*THE TASK:* Copy exactly the lines of the records below, and only those lines, beginning with the line that contains "This screenshot has width=1321, height=896." and ending with the line that contains "Open Transform component".

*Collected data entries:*
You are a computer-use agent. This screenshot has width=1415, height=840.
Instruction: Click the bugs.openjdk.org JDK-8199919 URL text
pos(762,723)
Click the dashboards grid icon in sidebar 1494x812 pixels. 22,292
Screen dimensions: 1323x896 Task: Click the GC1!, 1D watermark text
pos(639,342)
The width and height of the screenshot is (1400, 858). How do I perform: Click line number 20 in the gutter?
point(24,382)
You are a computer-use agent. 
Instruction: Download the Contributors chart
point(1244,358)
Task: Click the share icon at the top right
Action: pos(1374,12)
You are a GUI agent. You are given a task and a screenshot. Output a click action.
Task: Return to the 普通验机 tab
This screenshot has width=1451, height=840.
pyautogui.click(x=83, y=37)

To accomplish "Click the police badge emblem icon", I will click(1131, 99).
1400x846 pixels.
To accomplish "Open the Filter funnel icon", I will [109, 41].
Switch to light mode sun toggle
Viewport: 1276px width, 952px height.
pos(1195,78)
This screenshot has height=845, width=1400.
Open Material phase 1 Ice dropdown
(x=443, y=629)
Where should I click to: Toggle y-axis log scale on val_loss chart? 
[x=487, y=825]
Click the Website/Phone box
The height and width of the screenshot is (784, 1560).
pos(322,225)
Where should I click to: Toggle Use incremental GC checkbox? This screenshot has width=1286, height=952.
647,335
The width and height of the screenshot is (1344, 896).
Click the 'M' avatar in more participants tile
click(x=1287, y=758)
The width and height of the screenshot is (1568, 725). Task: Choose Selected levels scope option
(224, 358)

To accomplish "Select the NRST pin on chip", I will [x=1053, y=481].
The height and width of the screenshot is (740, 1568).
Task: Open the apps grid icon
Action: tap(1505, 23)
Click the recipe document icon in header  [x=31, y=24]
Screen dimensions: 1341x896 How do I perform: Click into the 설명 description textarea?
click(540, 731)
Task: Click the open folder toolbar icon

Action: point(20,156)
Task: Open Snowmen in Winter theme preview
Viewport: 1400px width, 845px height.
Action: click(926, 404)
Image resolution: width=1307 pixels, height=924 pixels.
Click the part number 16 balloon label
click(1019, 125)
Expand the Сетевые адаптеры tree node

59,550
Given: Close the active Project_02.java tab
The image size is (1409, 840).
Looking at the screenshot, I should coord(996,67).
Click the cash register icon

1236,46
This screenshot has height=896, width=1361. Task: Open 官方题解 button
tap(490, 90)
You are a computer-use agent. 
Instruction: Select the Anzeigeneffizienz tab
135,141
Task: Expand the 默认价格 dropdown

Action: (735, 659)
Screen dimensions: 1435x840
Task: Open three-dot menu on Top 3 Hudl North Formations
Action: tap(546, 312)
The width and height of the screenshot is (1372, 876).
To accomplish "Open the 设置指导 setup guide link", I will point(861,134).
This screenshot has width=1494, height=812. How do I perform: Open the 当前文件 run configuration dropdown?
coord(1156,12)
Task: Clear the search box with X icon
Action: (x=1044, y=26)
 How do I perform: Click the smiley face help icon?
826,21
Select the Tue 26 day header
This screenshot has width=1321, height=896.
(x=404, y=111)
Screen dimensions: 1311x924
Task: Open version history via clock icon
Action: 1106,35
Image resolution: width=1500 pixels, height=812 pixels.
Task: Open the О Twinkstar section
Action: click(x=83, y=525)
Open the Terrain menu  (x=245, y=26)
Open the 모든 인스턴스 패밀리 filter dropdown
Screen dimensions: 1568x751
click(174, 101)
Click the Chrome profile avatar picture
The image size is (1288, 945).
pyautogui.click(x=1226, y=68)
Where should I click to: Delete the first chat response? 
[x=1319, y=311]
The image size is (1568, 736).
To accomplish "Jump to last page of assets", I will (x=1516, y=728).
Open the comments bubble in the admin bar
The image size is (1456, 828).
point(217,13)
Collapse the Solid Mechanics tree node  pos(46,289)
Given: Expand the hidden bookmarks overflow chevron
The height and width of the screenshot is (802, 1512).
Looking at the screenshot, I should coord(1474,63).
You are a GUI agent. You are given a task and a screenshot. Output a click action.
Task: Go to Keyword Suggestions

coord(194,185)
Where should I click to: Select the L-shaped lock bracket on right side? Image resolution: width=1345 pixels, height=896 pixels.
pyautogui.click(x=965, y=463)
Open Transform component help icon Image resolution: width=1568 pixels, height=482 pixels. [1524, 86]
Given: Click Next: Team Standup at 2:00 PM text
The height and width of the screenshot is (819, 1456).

*OUTPUT OF THE EXERCISE:*
This screenshot has width=1321, height=896.
(x=404, y=111)
Screen dimensions: 1311x924
Task: Open version history via clock icon
Action: 1106,35
Image resolution: width=1500 pixels, height=812 pixels.
Task: Open the О Twinkstar section
Action: click(x=83, y=525)
Open the Terrain menu  (x=245, y=26)
Open the 모든 인스턴스 패밀리 filter dropdown
Screen dimensions: 1568x751
click(174, 101)
Click the Chrome profile avatar picture
The image size is (1288, 945).
pyautogui.click(x=1226, y=68)
Where should I click to: Delete the first chat response? 
[x=1319, y=311]
The image size is (1568, 736).
To accomplish "Jump to last page of assets", I will (x=1516, y=728).
Open the comments bubble in the admin bar
The image size is (1456, 828).
point(217,13)
Collapse the Solid Mechanics tree node  pos(46,289)
Given: Expand the hidden bookmarks overflow chevron
The height and width of the screenshot is (802, 1512).
Looking at the screenshot, I should coord(1474,63).
You are a GUI agent. You are given a task and a screenshot. Output a click action.
Task: Go to Keyword Suggestions

coord(194,185)
Where should I click to: Select the L-shaped lock bracket on right side? Image resolution: width=1345 pixels, height=896 pixels.
pyautogui.click(x=965, y=463)
Open Transform component help icon Image resolution: width=1568 pixels, height=482 pixels. [1524, 86]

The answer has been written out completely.